◆ TASK TO COMPLETE: Collect each line below that contains the string "width" and copy it in full. Matches must have the same case.

Start

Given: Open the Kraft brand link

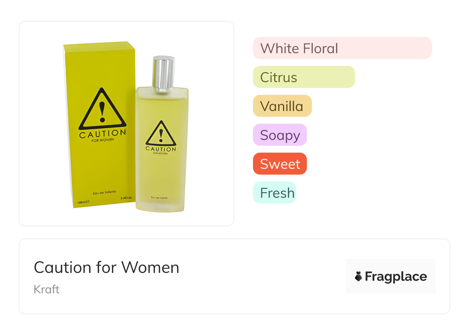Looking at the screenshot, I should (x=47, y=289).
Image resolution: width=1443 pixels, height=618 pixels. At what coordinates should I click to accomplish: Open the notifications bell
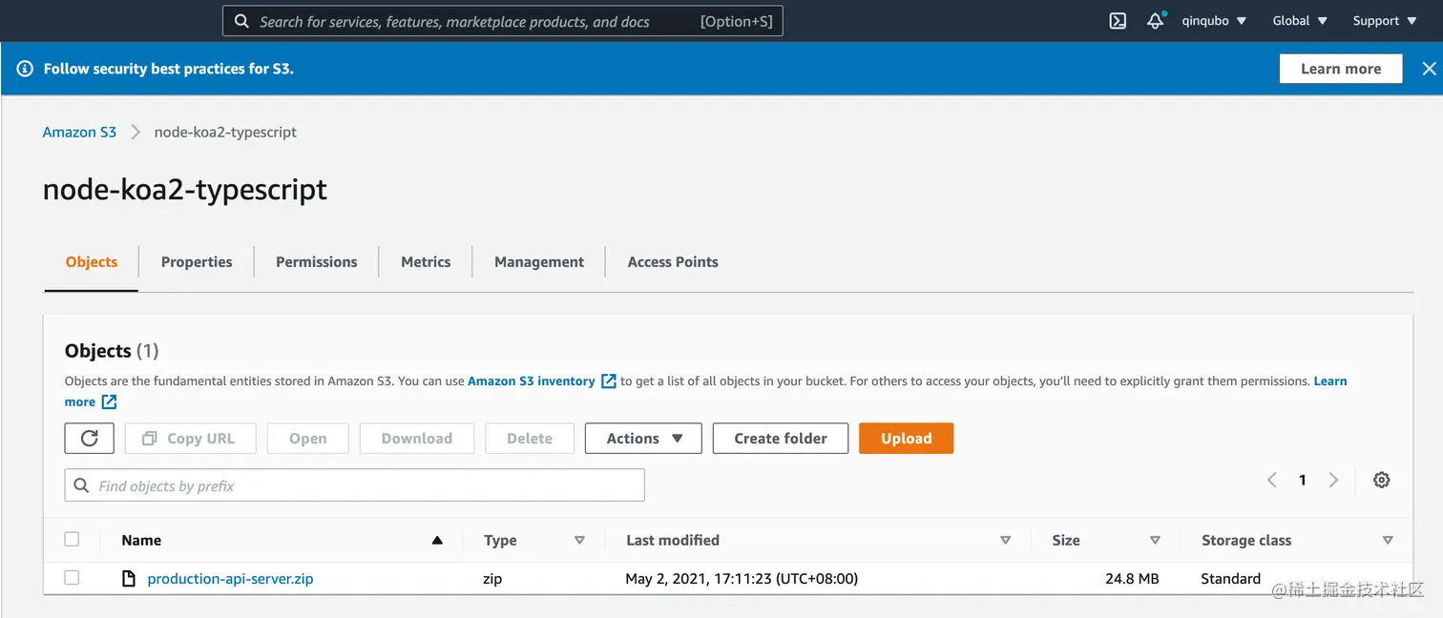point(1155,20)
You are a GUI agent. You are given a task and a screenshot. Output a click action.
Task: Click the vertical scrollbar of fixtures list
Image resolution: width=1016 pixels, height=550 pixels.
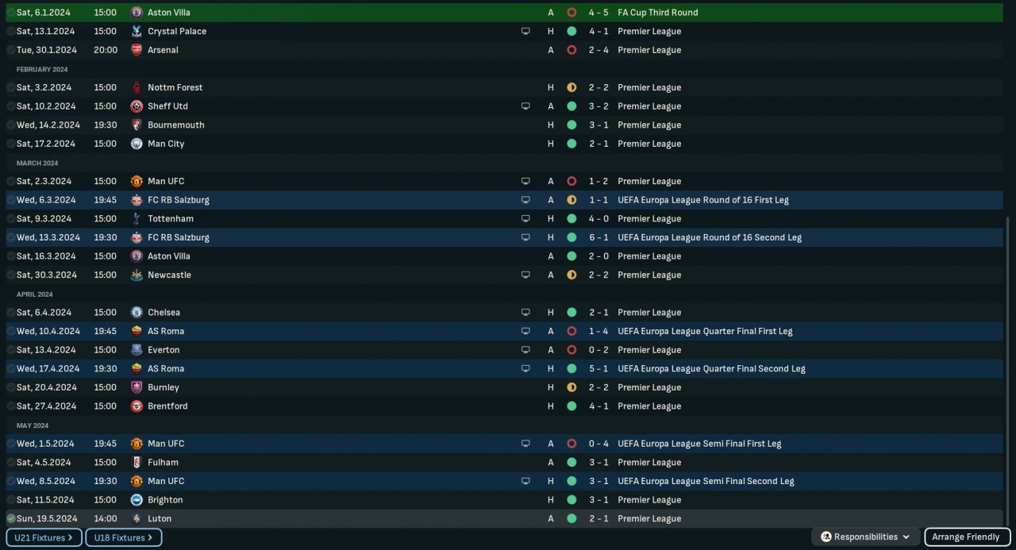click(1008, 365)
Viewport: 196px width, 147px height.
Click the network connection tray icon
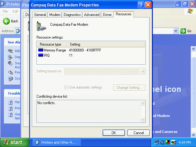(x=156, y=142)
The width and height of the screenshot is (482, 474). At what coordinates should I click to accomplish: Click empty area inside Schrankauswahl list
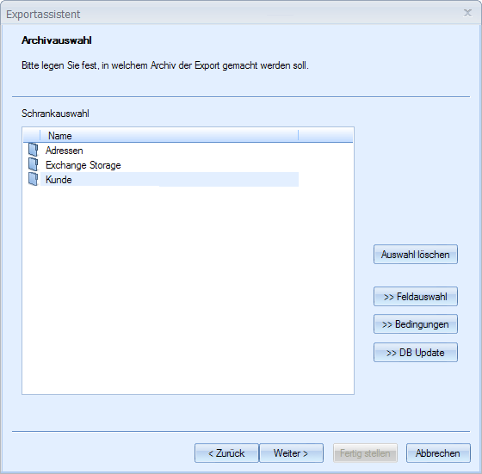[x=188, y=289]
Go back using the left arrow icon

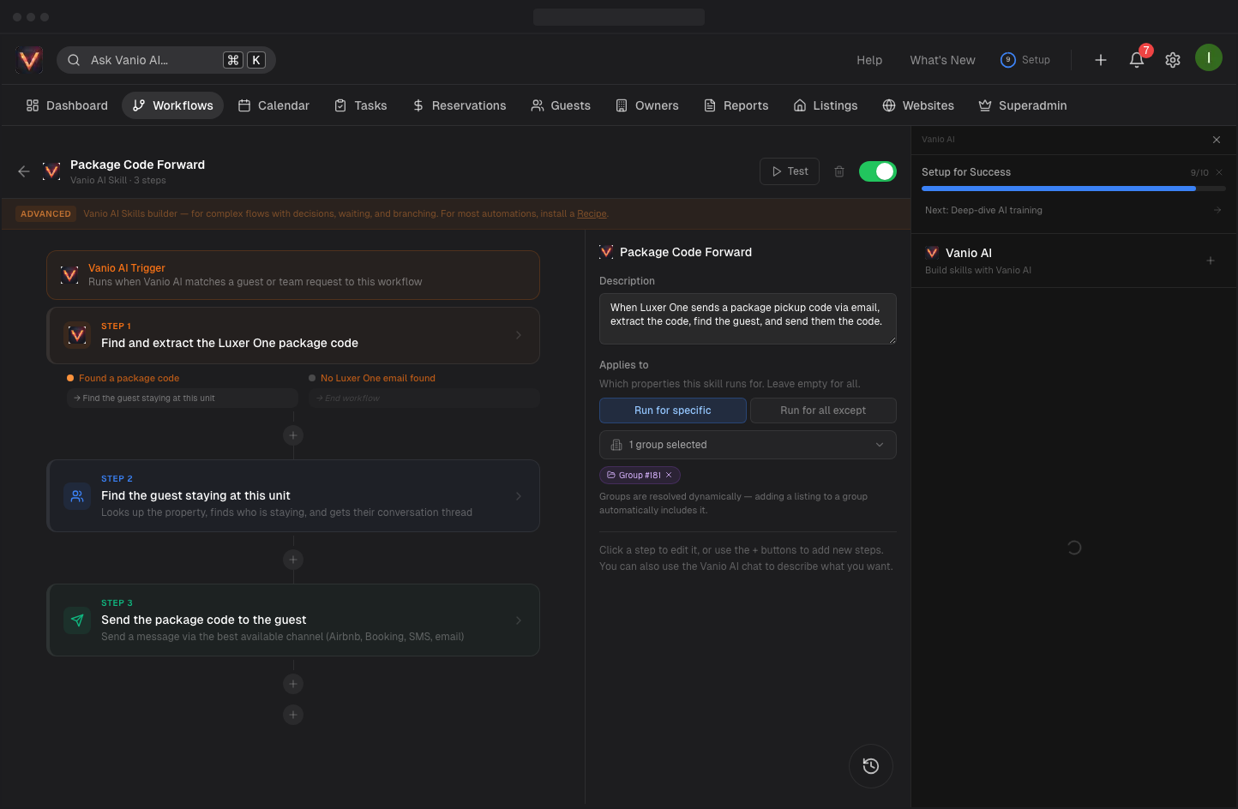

End
Start

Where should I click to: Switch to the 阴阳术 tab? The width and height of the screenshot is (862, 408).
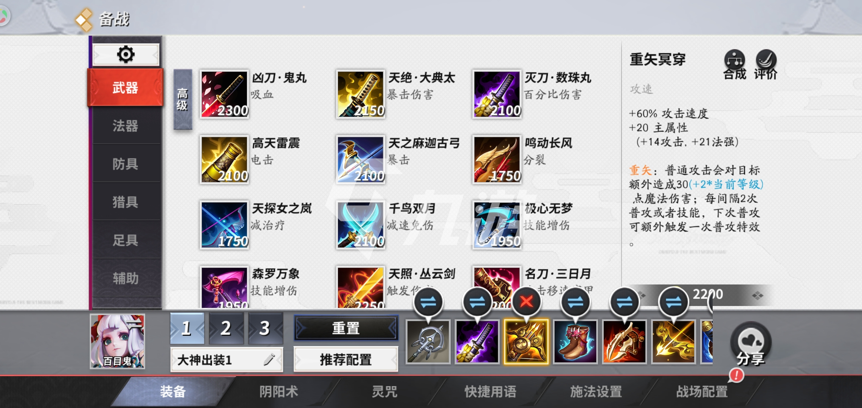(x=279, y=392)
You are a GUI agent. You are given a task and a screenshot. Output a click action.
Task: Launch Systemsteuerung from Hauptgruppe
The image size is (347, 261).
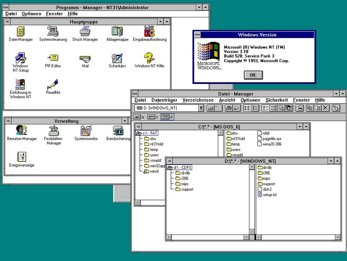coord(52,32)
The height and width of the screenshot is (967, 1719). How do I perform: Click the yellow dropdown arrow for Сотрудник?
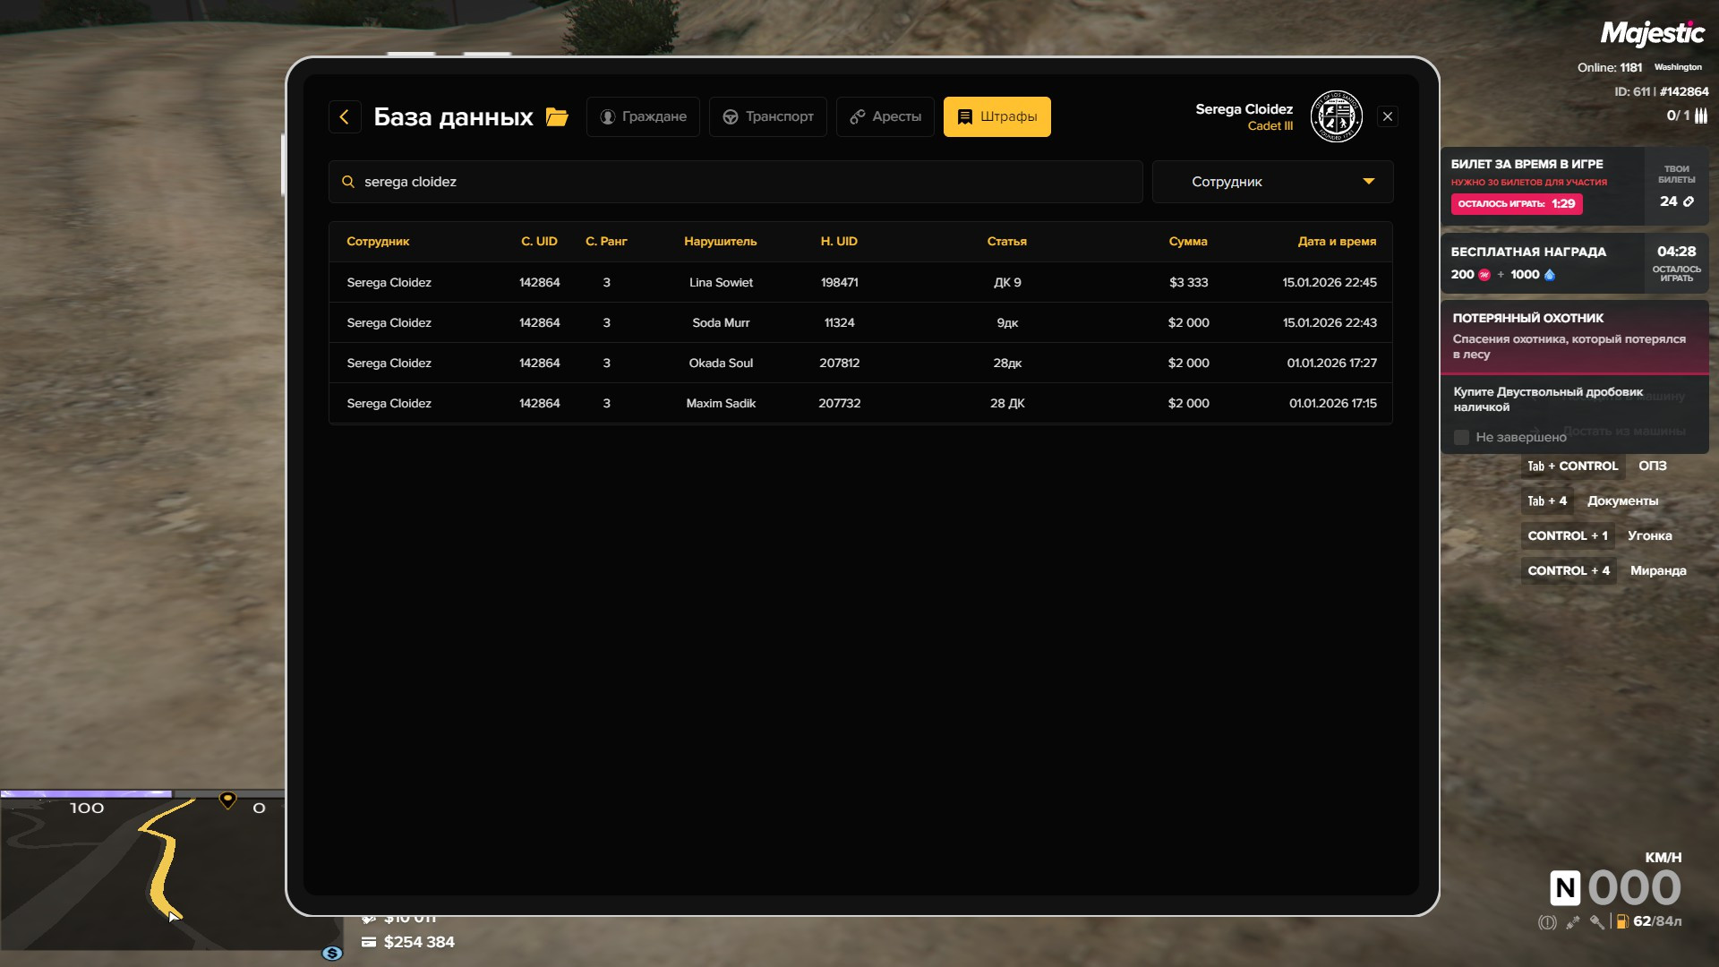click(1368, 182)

End

◆ RESPONSE BELOW:
Image resolution: width=1443 pixels, height=618 pixels. At what coordinates should I click to accomplish: Open the notifications bell
Image resolution: width=1016 pixels, height=550 pixels.
Viewport: 196px width, 147px height.
The width and height of the screenshot is (482, 474). At what coordinates should I click to accomplish: Click empty area inside Schrankauswahl list
Where should I click to: Switch to the 阴阳术 tab? The width and height of the screenshot is (862, 408).
The height and width of the screenshot is (967, 1719). How do I perform: Click the yellow dropdown arrow for Сотрудник?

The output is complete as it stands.